Rotate histogram in R or overlay a density in a barplot - r

I would like to rotate a histogram in R, plotted by hist(). The question is not new, and in several forums I have found that it is not possible. However, all these answers date back to 2010 or even later.
Has anyone found a solution meanwhile?
One way to get around the problem is to plot the histogram via barplot() that offers the option "horiz=TRUE". The plot works fine but I fail to overlay a density in the barplots. The problem probably lies in the x-axis since in the vertical plot, the density is centered in the first bin, while in the horizontal plot the density curve is messed up.
Any help is very much appreciated!
Thanks,
Niels
Code:
require(MASS)
Sigma <- matrix(c(2.25, 0.8, 0.8, 1), 2, 2)
mvnorm <- mvrnorm(1000, c(0,0), Sigma)
scatterHist.Norm <- function(x,y) {
zones <- matrix(c(2,0,1,3), ncol=2, byrow=TRUE)
layout(zones, widths=c(2/3,1/3), heights=c(1/3,2/3))
xrange <- range(x) ; yrange <- range(y)
par(mar=c(3,3,1,1))
plot(x, y, xlim=xrange, ylim=yrange, xlab="", ylab="", cex=0.5)
xhist <- hist(x, plot=FALSE, breaks=seq(from=min(x), to=max(x), length.out=20))
yhist <- hist(y, plot=FALSE, breaks=seq(from=min(y), to=max(y), length.out=20))
top <- max(c(xhist$counts, yhist$counts))
par(mar=c(0,3,1,1))
plot(xhist, axes=FALSE, ylim=c(0,top), main="", col="grey")
x.xfit <- seq(min(x),max(x),length.out=40)
x.yfit <- dnorm(x.xfit,mean=mean(x),sd=sd(x))
x.yfit <- x.yfit*diff(xhist$mids[1:2])*length(x)
lines(x.xfit, x.yfit, col="red")
par(mar=c(0,3,1,1))
plot(yhist, axes=FALSE, ylim=c(0,top), main="", col="grey", horiz=TRUE)
y.xfit <- seq(min(x),max(x),length.out=40)

> _Directions_
1. Transcribe the R histogram post between "Has anyone found" and "par(mar=c(3,3,1,1))", inclusive.
2. Answer these questions using the R histogram post:
(a) Which option of barplot() does the post mention for drawing bars horizontally?
(b) How many observations are drawn with mvrnorm() in the code?
(c) What value is given to length.out when x.xfit is created?
3. Resume the R histogram post from where it stops.
The material after this point is not needed.

> _Given material_
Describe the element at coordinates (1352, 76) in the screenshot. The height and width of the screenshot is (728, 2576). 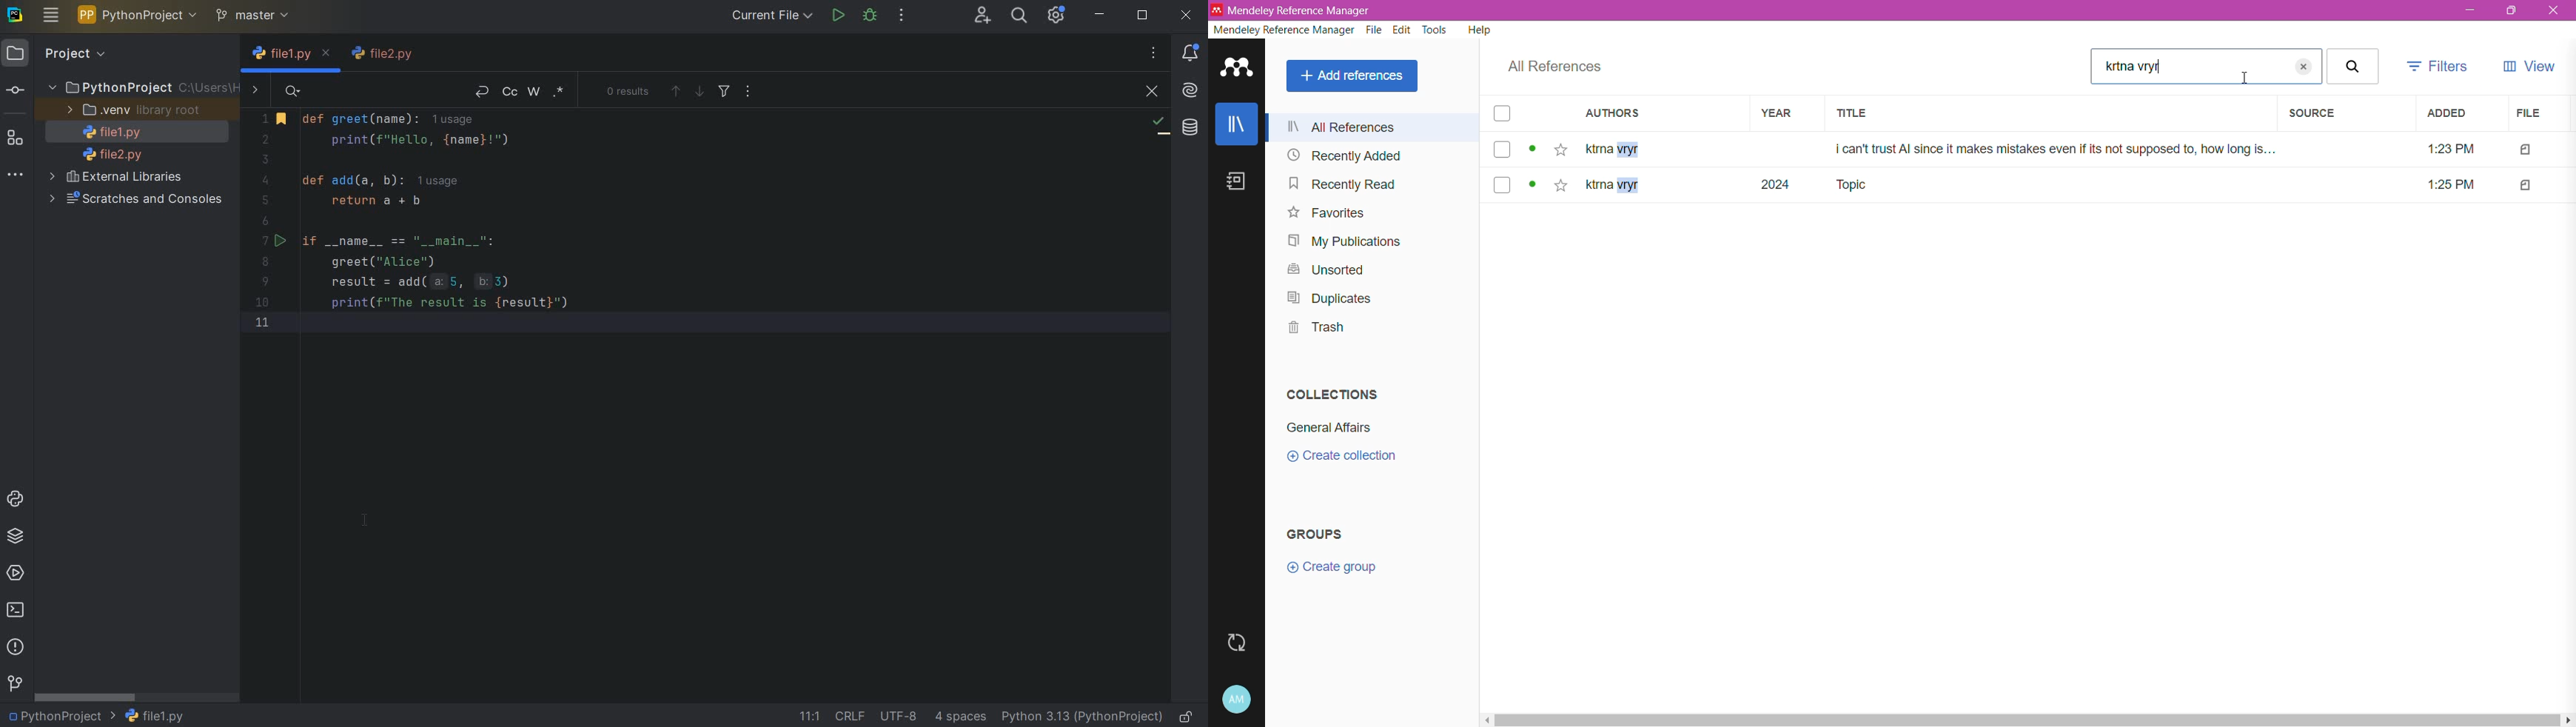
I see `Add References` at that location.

> _Answers to the exercises_
1.
Has anyone found a solution meanwhile?
One way to get around the problem is to plot the histogram via barplot() that offers the option "horiz=TRUE". The plot works fine but I fail to overlay a density in the barplots. The problem probably lies in the x-axis since in the vertical plot, the density is centered in the first bin, while in the horizontal plot the density curve is messed up.
Any help is very much appreciated!
Thanks,
Niels
Code:
require(MASS)
Sigma <- matrix(c(2.25, 0.8, 0.8, 1), 2, 2)
mvnorm <- mvrnorm(1000, c(0,0), Sigma)
scatterHist.Norm <- function(x,y) {
zones <- matrix(c(2,0,1,3), ncol=2, byrow=TRUE)
layout(zones, widths=c(2/3,1/3), heights=c(1/3,2/3))
xrange <- range(x) ; yrange <- range(y)
par(mar=c(3,3,1,1))

2.
(a) horiz=TRUE
(b) 1000
(c) 40

3.
y.yfit <- dnorm(y.xfit,mean=mean(x),sd=sd(x))
y.yfit <- y.yfit*diff(yhist$mids[1:2])*length(x)
lines(y.xfit, y.yfit, col="red")
}
scatterHist.Norm(mvnorm[,1], mvnorm[,2])
scatterBar.Norm <- function(x,y) {
zones <- matrix(c(2,0,1,3), ncol=2, byrow=TRUE)
layout(zones, widths=c(2/3,1/3), heights=c(1/3,2/3))
xrange <- range(x) ; yrange <- range(y)
par(mar=c(3,3,1,1))
plot(x, y, xlim=xrange, ylim=yrange, xlab="", ylab="", cex=0.5)
xhist <- hist(x, plot=FALSE, breaks=seq(from=min(x), to=max(x), length.out=20))
yhist <- hist(y, plot=FALSE, breaks=seq(from=min(y), to=max(y), length.out=20))
top <- max(c(xhist$counts, yhist$counts))
par(mar=c(0,3,1,1))
barplot(xhist$counts, axes=FALSE, ylim=c(0, top), space=0)
x.xfit <- seq(min(x),max(x),length.out=40)
x.yfit <- dnorm(x.xfit,mean=mean(x),sd=sd(x))
x.yfit <- x.yfit*diff(xhist$mids[1:2])*length(x)
lines(x.xfit, x.yfit, col="red")
par(mar=c(3,0,1,1))
barplot(yhist$counts, axes=FALSE, xlim=c(0, top), space=0, horiz=TRUE)
y.xfit <- seq(min(x),max(x),length.out=40)
y.yfit <- dnorm(y.xfit,mean=mean(x),sd=sd(x))
y.yfit <- y.yfit*diff(yhist$mids[1:2])*length(x)
lines(y.xfit, y.yfit, col="red")
}
scatterBar.Norm(mvnorm[,1], mvnorm[,2])
#
Source of scatter plot with marginal histograms (click first link after "adapted from..."):
http://r.789695.n4.nabble.com/newbie-scatterplot-with-marginal-histograms-done-and-axes-labels-td872589.html
Source of density in a scatter plot:
http://www.statmethods.net/graphs/density.html

scatterBarNorm <- function(x, dcol="blue", lhist=20, num.dnorm=5*lhist, ...){
## check input
stopifnot(ncol(x)==2)
## set up layout and graphical parameters
layMat <- matrix(c(2,0,1,3), ncol=2, byrow=TRUE)
layout(layMat, widths=c(5/7, 2/7), heights=c(2/7, 5/7))
ospc <- 0.5 # outer space
pext <- 4 # par extension down and to the left
bspc <- 1 # space between scatter plot and bar plots
par. <- par(mar=c(pext, pext, bspc, bspc),
oma=rep(ospc, 4)) # plot parameters
## scatter plot
plot(x, xlim=range(x[,1]), ylim=range(x[,2]), ...)
## 3) determine barplot and height parameter
## histogram (for barplot-ting the density)
xhist <- hist(x[,1], plot=FALSE, breaks=seq(from=min(x[,1]), to=max(x[,1]),
length.out=lhist))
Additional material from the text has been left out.